Мои пальцы нервно скользнули по шву платья, будто проверяя, на месте ли спрятанный гвоздь.
Холодный металл под тканью был моей крошечной гарантией, что у меня есть хоть что-то своё.
В этот момент тишина лопнула.
Резкий звук — дверь распахнулась так сильно, что дерево ударилось о бетонную стену с глухим стуком.
Я вздрогнула.
В дверях стоял Каэль.
Тяжёлый шаг, ровное дыхание, взгляд, который сразу вонзился в меня.
Силуэт тёмный, но по движению плеч, по тому, как он держал подбородок, было ясно: это не визит из вежливости.
Он не сказал «привет», не спросил, как я себя чувствую.
Его голос прозвучал сухо и коротко, как щелчок затвора:
— Вставай.
Слово упало в воздух, и в нём не было места для колебаний.
Это не просьба. Это приказ.
Я встретила его взгляд.
Если я подчинюсь слишком быстро — он решит, что со мной легко. Если слишком медленно — я узнаю, как он реагирует на непослушание.

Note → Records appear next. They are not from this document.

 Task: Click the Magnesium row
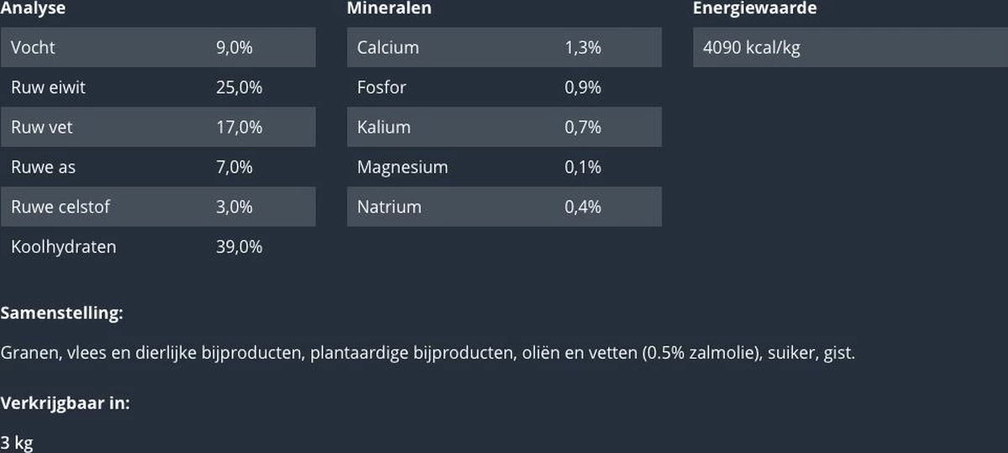[504, 167]
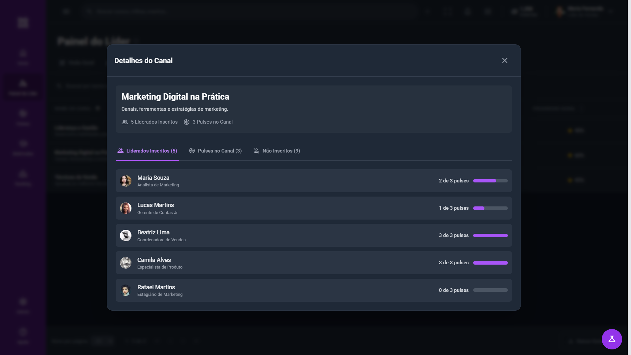Click the purple flask floating button

612,339
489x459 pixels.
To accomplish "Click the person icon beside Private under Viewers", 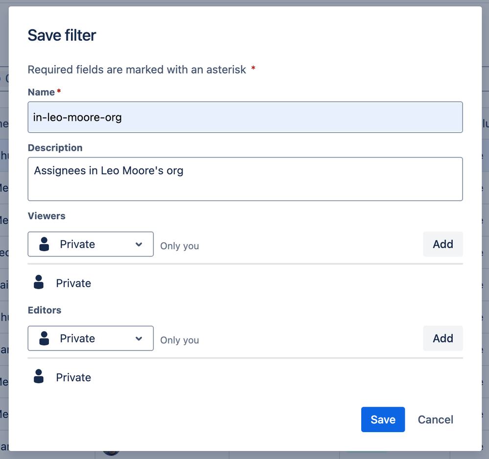I will pyautogui.click(x=39, y=282).
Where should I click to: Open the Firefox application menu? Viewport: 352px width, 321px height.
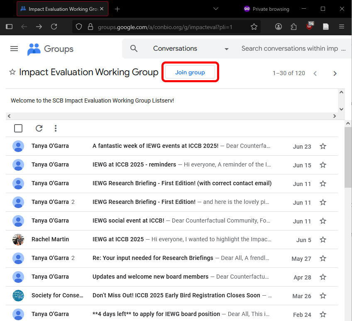342,27
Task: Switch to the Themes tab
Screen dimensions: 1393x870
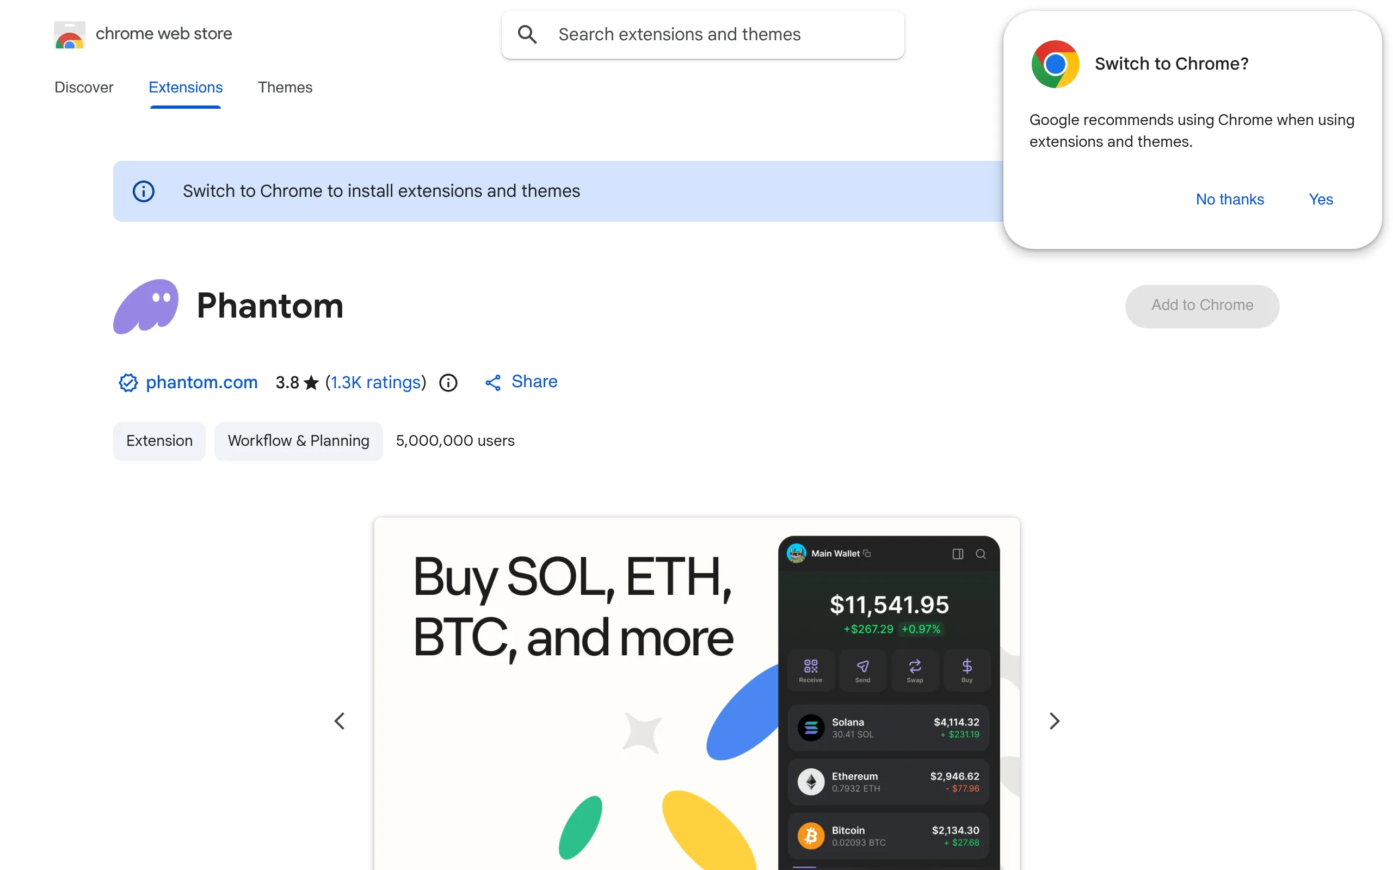Action: (285, 87)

— Зачем? — спросила я тихо, но он не ответил.
Каэль сделал шаг вперёд. Свет из коридора скользнул по его лицу, высветив холод в глазах. Он остановился на расстоянии вытянутой руки, чуть наклонил голову.
— Я сказал, встань.
Моё сердце билось так громко, что я боялась, он его услышит.

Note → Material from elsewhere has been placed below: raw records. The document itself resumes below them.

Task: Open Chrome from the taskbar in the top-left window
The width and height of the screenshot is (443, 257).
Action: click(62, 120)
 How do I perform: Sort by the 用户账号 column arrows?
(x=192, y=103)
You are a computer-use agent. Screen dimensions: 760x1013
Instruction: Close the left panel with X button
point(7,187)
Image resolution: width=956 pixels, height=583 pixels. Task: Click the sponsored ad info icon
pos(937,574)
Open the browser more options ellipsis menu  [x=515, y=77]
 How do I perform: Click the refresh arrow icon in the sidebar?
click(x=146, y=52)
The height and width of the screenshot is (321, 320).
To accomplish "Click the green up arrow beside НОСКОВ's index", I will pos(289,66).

Я медленно оттолкнулась от стены, ощущая, как ноги дрожат после долгого сидения.
Пока вставала, он не отводил от меня взгляда — и это было хуже любых угроз.
Он смотрит так, будто проверяет, сломаюсь ли я прямо сейчас.
Когда я выпрямилась, он окинул меня быстрым, почти оценивающим взглядом.
— Пойдём.
Дверь в подвал отворилась с тяжёлым скрипом, и холодный, затхлый воздух ударил в спину, когда Каэль жестом приказал идти.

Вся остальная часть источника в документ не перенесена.